WHAT IS EXPECTED
Copy each line below in which the string "combustible" appears.

#### DATA EXCERPTS ####

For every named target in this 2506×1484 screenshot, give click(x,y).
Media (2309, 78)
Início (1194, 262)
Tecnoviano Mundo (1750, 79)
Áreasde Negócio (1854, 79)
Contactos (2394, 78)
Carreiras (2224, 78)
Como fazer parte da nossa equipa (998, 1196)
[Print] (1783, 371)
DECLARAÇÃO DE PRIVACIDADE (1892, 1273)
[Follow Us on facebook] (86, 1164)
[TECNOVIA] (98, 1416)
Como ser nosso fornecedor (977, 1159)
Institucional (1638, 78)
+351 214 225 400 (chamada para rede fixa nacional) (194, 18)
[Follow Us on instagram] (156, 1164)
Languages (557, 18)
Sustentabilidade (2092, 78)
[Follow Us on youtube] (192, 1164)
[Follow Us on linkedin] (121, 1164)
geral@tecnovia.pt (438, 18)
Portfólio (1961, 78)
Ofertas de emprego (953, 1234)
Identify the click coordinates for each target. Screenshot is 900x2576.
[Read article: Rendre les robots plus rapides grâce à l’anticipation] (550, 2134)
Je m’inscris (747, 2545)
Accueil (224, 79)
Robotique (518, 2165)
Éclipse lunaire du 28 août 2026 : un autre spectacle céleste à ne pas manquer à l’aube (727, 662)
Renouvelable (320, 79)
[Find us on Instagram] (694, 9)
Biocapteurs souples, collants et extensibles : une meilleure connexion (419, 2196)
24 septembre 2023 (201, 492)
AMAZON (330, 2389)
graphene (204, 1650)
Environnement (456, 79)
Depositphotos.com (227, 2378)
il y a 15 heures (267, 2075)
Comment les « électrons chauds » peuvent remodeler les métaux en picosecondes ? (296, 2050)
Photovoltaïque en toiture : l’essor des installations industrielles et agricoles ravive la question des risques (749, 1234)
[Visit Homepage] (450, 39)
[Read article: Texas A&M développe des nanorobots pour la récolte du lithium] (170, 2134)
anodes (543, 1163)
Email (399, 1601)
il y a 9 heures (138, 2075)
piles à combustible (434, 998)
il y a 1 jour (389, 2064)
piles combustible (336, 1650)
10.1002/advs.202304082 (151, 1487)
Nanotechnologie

####

RESPONSE FOR THIS EXERCISE
piles à combustible (434, 998)
piles combustible (336, 1650)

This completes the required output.